I have a manual Cayman S Sport and I was looking for a manual as after four years of driving a DSG VW R32 I felt like I was deskilling. 
Whilst I love the manual my next Porsche will probably have a PDK for a couple of reasons. 

Firstly, when traffic inevitably grinds to a halt due to some halfwit welding himself to the Armco or 200 halfwits rubbernecking from the opposite side of the road it can be a bit of a pain. 

Secondly, if you're buying a second hand P-Car you need to get it checked by either Porsche, ARM or HOC to get a DME printout of the over revs. With a PDK it's not possible to over rev the engine with a missed downshift and Gen 2/3 engines tend to be a bit more robust. 

As far as the value goes you're resale might be slightly lower but your initial purchase price will also have been slightly lower and there are always plenty of people looking for manual Porsches, although they'll nearly all be expats. 

U know where you're coming from with the manual but if you haven't tried the twin clutch option go for a test drive as its a pretty cool bit of kit and bears no resemblance to a normal auto box. 
Apologies to non petrol heads who probably fell asleep after the first sentence.


----------



## zed_kid (Sep 25, 2012)

Hi Felix, I’m sure the PDK is an insane piece of kit, and all the car reviewers are recommending that over the stick shift but I’m looking for a 2nd hand car and the manual ones are cheaper and it doesn’t concern me coz the car will be a weekender or light use during the week etc.

Anyway the reason I’m getting all hot and bothered is coz I saw a manual m3 on dubizzle with supposedly 10k kms on the clock. I’m going to try view it this weekend and if the kms are legit I just might bite


----------



## Felixtoo2 (Jan 16, 2009)

I think I see the one you mean, White E92? If it were me I'd definitely be having the main dealer check that out prior to handing over more than 1000dhs refundable deposit as 10,000 seems strangely low mileage on a five year old car that someone went to the trouble and expense of putting an 8000dh race exhaust on. 
It does look tempting though but be careful that it hasn't been tracked. You might be able to tell by seeing if the rubber on the brake pedal has significantly more worn on the right hand side than the left, a sure sign of heel'n'toeing. If the tyres are more than three years old they'll need changed regardless of mileage and if they're less than three years old I'd want to ask why, the tyre manufacture date is on the sidewall. 
Apologies for telling you stuff you already know, let me know how it goes!


----------



## Stevesolar (Dec 21, 2012)

Felixtoo2 said:


> I think I see the one you mean, White E92? If it were me I'd definitely be having the main dealer check that out prior to handing over more than 1000dhs refundable deposit as 10,000 seems strangely low mileage on a five year old car that someone went to the trouble and expense of putting an 8000dh race exhaust on.
> It does look tempting though but be careful that it hasn't been tracked. You might be able to tell by seeing if the rubber on the brake pedal has significantly more worn on the right hand side than the left, a sure sign of heel'n'toeing. If the tyres are more than three years old they'll need changed regardless of mileage and if they're less than three years old I'd want to ask why, the tyre manufacture date is on the sidewall.
> Apologies for telling you stuff you already know, let me know how it goes!
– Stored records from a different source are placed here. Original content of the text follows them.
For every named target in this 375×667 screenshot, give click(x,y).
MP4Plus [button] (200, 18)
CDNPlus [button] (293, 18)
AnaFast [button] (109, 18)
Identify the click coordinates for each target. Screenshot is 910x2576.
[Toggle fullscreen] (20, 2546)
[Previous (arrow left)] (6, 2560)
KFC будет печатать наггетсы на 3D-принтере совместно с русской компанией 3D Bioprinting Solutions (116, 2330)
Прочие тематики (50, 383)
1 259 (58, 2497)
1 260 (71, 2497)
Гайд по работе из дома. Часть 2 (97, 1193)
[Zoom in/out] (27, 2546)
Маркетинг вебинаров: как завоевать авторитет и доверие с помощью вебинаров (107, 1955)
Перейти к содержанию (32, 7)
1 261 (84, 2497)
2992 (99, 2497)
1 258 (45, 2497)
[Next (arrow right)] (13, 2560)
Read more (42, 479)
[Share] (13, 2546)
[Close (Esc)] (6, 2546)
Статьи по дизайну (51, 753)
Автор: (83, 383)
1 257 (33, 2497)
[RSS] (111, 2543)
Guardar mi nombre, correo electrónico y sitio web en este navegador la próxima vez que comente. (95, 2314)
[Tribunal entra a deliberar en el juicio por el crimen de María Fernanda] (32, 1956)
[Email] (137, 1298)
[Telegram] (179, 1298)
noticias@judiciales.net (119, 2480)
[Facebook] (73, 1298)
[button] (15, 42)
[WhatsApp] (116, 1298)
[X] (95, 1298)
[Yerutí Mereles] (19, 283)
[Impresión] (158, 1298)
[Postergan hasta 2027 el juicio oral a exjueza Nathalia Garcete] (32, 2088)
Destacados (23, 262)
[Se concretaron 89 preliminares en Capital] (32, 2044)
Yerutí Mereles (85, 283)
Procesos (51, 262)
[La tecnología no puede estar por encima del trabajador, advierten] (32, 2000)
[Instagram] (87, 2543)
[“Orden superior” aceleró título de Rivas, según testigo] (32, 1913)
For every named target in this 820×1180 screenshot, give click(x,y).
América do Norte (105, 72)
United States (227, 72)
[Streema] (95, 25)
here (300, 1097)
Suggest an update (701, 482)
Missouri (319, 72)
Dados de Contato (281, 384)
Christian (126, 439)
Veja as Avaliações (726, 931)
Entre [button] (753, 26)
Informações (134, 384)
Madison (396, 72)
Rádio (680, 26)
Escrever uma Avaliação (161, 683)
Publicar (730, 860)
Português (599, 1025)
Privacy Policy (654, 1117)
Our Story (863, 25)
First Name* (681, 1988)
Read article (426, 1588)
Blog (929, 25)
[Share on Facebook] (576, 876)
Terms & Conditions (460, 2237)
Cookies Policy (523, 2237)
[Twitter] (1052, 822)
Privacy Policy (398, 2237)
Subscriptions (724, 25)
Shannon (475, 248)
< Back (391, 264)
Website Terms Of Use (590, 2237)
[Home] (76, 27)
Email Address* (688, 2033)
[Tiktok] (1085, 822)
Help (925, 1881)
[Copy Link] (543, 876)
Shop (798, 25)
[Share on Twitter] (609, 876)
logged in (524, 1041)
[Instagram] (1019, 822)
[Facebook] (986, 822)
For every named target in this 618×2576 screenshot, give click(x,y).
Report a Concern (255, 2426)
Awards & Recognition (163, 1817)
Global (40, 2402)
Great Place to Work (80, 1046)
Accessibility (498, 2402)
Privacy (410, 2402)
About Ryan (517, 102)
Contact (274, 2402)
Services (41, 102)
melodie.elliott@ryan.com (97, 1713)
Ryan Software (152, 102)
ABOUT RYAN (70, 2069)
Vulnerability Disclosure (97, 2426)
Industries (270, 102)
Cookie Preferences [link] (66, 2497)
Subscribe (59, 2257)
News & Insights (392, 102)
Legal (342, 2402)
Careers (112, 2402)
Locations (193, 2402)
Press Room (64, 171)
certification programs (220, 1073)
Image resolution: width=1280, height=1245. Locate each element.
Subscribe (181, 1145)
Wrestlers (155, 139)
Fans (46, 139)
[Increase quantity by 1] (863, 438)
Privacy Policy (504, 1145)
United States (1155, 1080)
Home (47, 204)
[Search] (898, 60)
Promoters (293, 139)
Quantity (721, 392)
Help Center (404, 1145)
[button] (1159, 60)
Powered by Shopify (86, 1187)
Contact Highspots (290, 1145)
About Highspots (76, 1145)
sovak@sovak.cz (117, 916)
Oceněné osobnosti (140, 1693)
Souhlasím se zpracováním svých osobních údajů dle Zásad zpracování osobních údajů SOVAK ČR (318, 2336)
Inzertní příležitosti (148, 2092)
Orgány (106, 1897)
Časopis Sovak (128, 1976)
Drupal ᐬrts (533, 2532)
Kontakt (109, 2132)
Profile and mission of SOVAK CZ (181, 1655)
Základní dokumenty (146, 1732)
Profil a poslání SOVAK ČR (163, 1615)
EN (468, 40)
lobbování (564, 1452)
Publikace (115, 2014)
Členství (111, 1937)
Agreed, i had BMWs in UK, so know them well.
If it is the white one with black wheels then it looks at bit "billy boy" to me!
Worth ckecking if all keys present and remember that BMW stores vehicle mileage in keys as well as in the car ECUs - dealer can check integrity of data on car and all the keys.
Best of luck with the viewing and if you buy it just remember to stock up with white socks (to be worn with a business suit) and change your name to Kevin (apologies if this is already your name!)

Cheers
Steve


----------



## zed_kid (Sep 25, 2012)

Hey guys, yeah it’s the white one with black rims. I don’t mind too much if it has been tracked, and I think this one has been for sure (I mean race exhaust and manual shift? Come on) there is not that much that can go wrong in 10k kms, also depends on how hard he tracked it, and to be honest I want to track this car too. Anyway I’ll still meet the guy and have a chat. 

Will definitely get AGMC to look over it.

Lol I’m not really getting the Kevin/ white socks reference, I guess it’s a British thing?

PS. Did you guys see the black one in emirates hills for sale? Why does it NOT look like an m3 in the 1st photo??


----------



## Stevesolar (Dec 21, 2012)

zed_kid said:


> Hey guys, yeah it’s the white one with black rims. I don’t mind too much if it has been tracked, and I think this one has been for sure (I mean race exhaust and manual shift? Come on) there is not that much that can go wrong in 10k kms, also depends on how hard he tracked it, and to be honest I want to track this car too. Anyway I’ll still meet the guy and have a chat.
> 
> Will definitely get AGMC to look over it.
> 
> ...


Yes - white socks is very british humour!!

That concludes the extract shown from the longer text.